Nge-fans boleh tapi jangan too much yaaa
Sering banget, sebagai penggemar, baik penggemar olahraga, artis, musik, bisa sampai terjebak dalam perasaan yang terlalu mendalam, sampai-sampai menjadi fanatik.
Nah, ada penelitian baru yang memberikan wawasan menarik tentang bagaimana otak para penggemar yang fanatik bekerja, dan bisa menjelaskan fenomena fanatisme dari sisi ilmiah, Kawula Muda.
Temuan ini dipresentasikan di pertemuan tahunan Radiological Society of North America (RSNA), dan ternyata respon otak penggemar nunjukin perbedaan reaksi berdasarkan apa yang mereka alami selama pertandingan.
Penelitian ini menggali lebih dalam soal bagaimana otak merespons secara emosional dan perilaku para penggemar saat nonton pertandingan.
Dari sini, mereka menemukan bahwa pola aktivasi otak yang berbeda-beda terkait dengan reaksi positif seperti rasa senang saat tim mereka menang, maupun reaksi negatif seperti stres atau marah saat tim kesayangannya kalah.
Studi ini juga membuka pemahaman baru tentang bagaimana perasaan ekstrem saat nonton olahraga bisa tercermin dalam aktivitas otak, bikin kita paham kenapa banyak orang bisa sampai terobsesi sama tim atau olahraga tertentu.

- DATA TERCATAT -
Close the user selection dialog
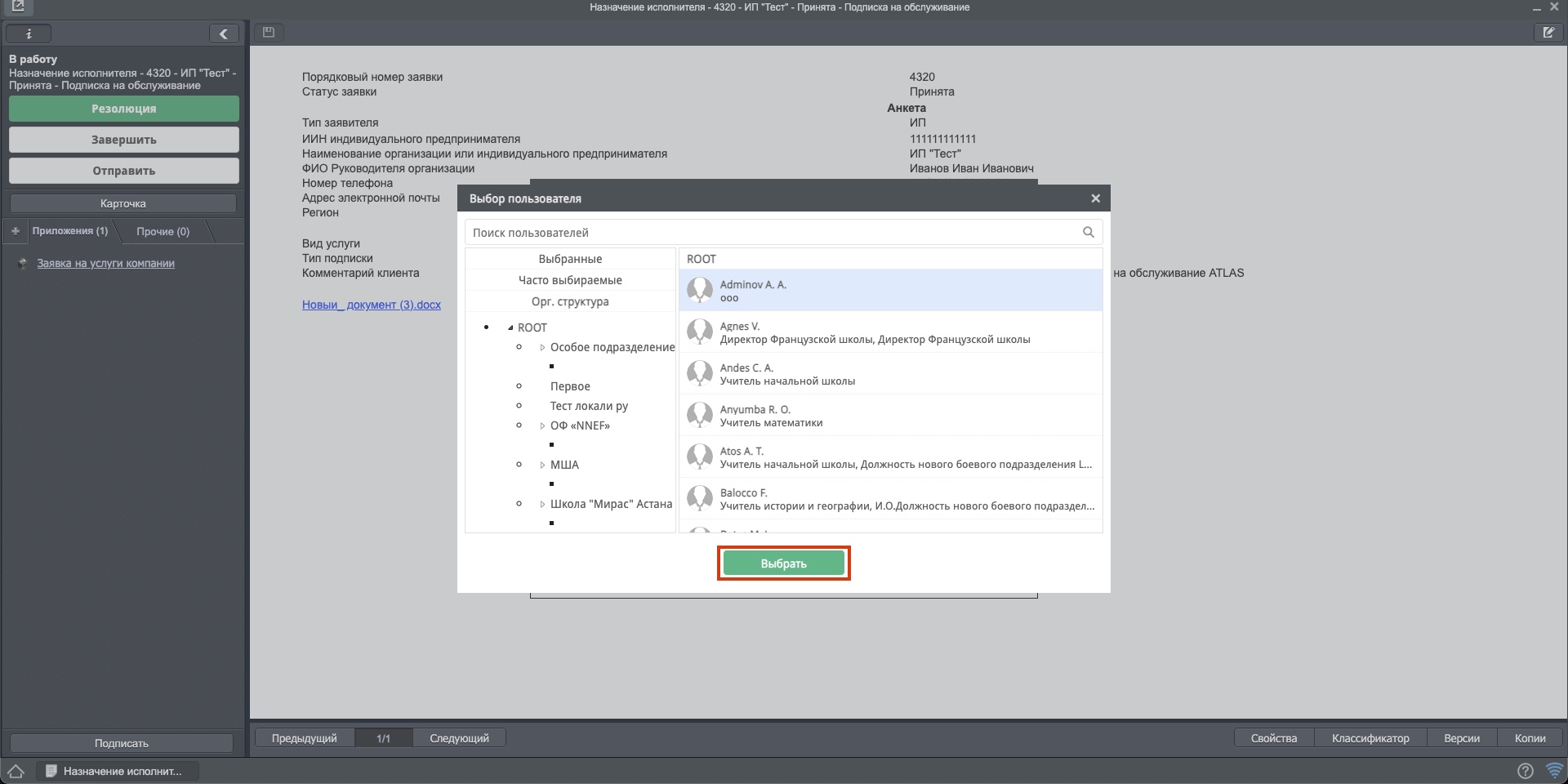 [x=1095, y=198]
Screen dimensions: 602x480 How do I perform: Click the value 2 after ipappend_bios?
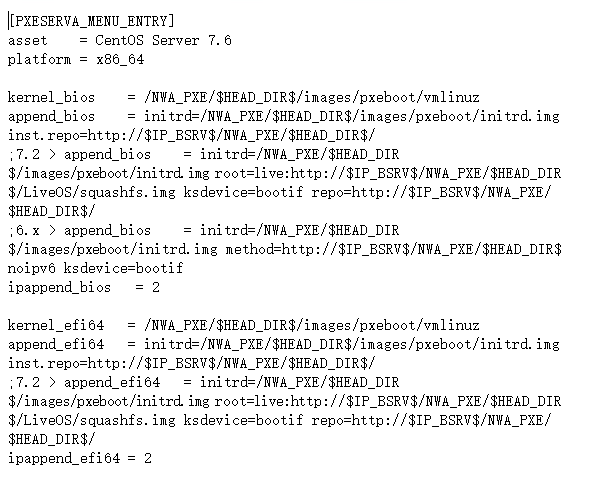156,287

- TUGAS KAMU -
1 > Dari tulisan tentang otak penggemar fanatik, sebutkan semua jenis penggemar yang ada di kalimat yang dimulai dengan "Sering banget".
2 > Lanjutkan tulisan tentang otak penggemar fanatik itu mulai dari kalimat terakhirnya, dengan gaya bahasa santai yang sama.

- HASIL TIAP TUGAS -
1 > Penggemar olahraga, penggemar artis, dan penggemar musik.

2 >
Francisco Zamorano Mendieta, yang memimpin penelitian ini, adalah peneliti di Departemen Pencitraan di Clínica Alemana de Santiago dan juga dosen di Fakultas Ilmu Kesehatan, Universitas San Sebastian, Santiago, Chili.
Penelitian ini fokus ke mekanisme otak 43 penggemar sepak bola pria di Chili yang punya loyalitas dan semangat tinggi buat tim mereka.
Para sukarelawan ini adalah pendukung setia dari dua tim sepak bola rival utama di Chili.
Sambil menonton kompilasi 63 gol sepak bola, aktivitas otak mereka diukur pakai fMRI, sebuah teknik pencitraan non-invasif yang bisa mendeteksi perubahan aliran darah di otak.
Hasilnya, aktivitas otak mereka berubah-ubah tergantung apakah tim yang mereka tonton berhasil atau gagal.
"Ketika tim mereka menang, sistem penghargaan di otak langsung aktif," ucap Dr.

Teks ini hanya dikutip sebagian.